WARNING: Always deploy to staging first.

See <<monitoring>> for health checks.

[[monitoring]]
== Monitoring

Use `/health` endpoint for each service.

Output HTML file (architecture.html):

Professional documentation page:
✓ Numbered sections (1. Overview, 2. Deployment...)
✓ PlantUML diagram rendered as SVG/PNG
✓ WARNING admonition with styled callout
✓ Cross-reference link to Monitoring section
✓ Section anchors for bookmarking
✓ Complete HTML5 document structure
✓ Ready for documentation portal

Frequently Asked Questions (FAQ)

Q: Is the HTML output a full page or just a fragment?

A: By default, the conversion produces a complete HTML5 document with DOCTYPE, head (including title, meta charset, and stylesheet links), and body sections. If you need just the body content for embedding in an existing page or template system, Asciidoctor can also output an HTML fragment without the wrapping document structure.

Q: Does the HTML include CSS styling?

A: Yes. The generated HTML includes either an embedded stylesheet or a link to an external CSS file. Asciidoctor ships with a default theme that provides professional typography, responsive layout, styled admonitions, and code block formatting. You can customize the appearance by providing your own CSS file or modifying the default theme.

Q: How is source code highlighted in the HTML?

A: AsciiDoc source code blocks with language annotations are highlighted using libraries like highlight.js, Rouge, or Pygments. The HTML output contains pre/code elements with CSS classes for each token type (keywords, strings, comments), and the corresponding JavaScript or CSS provides the coloring. Over 100 programming languages are supported.

Q: Can I use the HTML output with a static site generator?

A: Absolutely. AsciiDoc integrates with Jekyll, Hugo, Antora, and many other static site generators. Antora is specifically designed for multi-repository AsciiDoc documentation sites. For Jekyll and Hugo, AsciiDoc plugins process .adoc files directly into the site's HTML pages with consistent navigation and layout.

Q: Are images and media preserved in HTML?

A: Yes. AsciiDoc image macros (image::file.png[]) become HTML img tags with proper alt text, dimensions, and optional figure/caption elements. The image files need to be available at the referenced paths relative to the HTML output. Videos and audio can also be embedded using AsciiDoc's video and audio macros.

Q: Is the generated HTML accessible?

A: Yes. Asciidoctor produces semantic HTML5 with proper heading hierarchy, alt text on images, ARIA landmarks, and logical document structure. This makes the output compatible with screen readers and other assistive technologies. The semantic markup also benefits SEO by helping search engines understand the document structure.

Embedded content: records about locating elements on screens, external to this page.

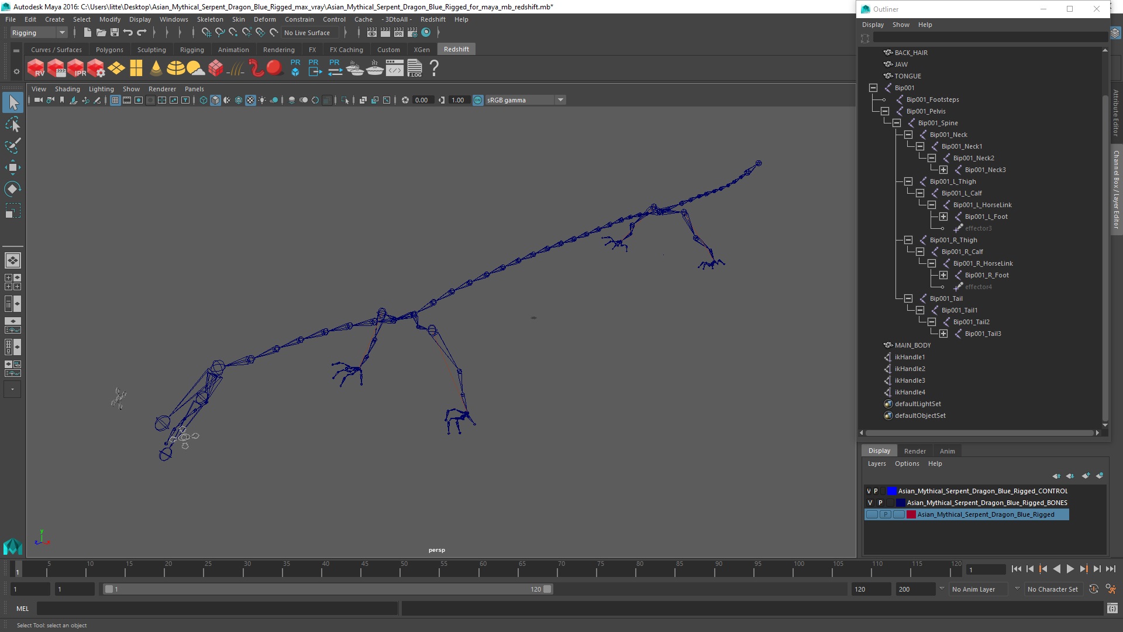Toggle playback P on the CONTROL layer
This screenshot has width=1123, height=632.
tap(876, 491)
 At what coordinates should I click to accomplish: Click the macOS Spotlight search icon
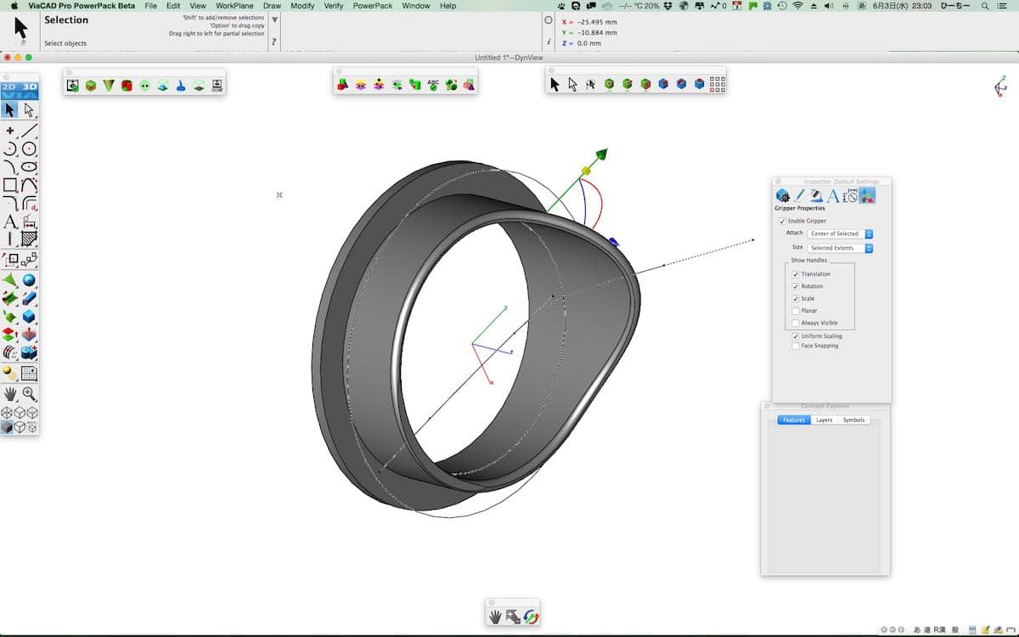(985, 6)
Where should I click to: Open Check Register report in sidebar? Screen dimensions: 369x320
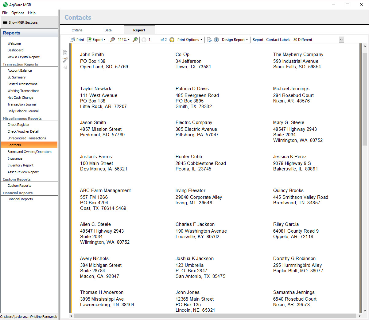pos(18,125)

Q: Can I customize the HTML output?

A: Extensively. You can customize CSS styling, use custom HTML templates (Asciidoctor supports ERB/Slim/Haml templates), add custom JavaScript, include headers/footers, and modify virtually every aspect of the output. Document attributes in the AsciiDoc source control features like TOC placement, section numbering, and icon sets.

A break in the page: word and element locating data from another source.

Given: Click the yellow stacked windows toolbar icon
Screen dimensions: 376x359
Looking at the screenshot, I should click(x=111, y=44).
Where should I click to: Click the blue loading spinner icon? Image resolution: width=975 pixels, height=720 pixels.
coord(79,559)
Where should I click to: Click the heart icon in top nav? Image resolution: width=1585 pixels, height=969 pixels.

Q: How does AsciiDoc-to-HTML compare to Markdown-to-HTML?

A: AsciiDoc produces richer HTML output than Markdown because it supports more structural elements natively: admonitions, complex tables, source code callouts, cross-references, include directives, and conditional content. While Markdown is simpler for basic content, AsciiDoc's HTML output is better suited for technical documentation, books, and professional publications.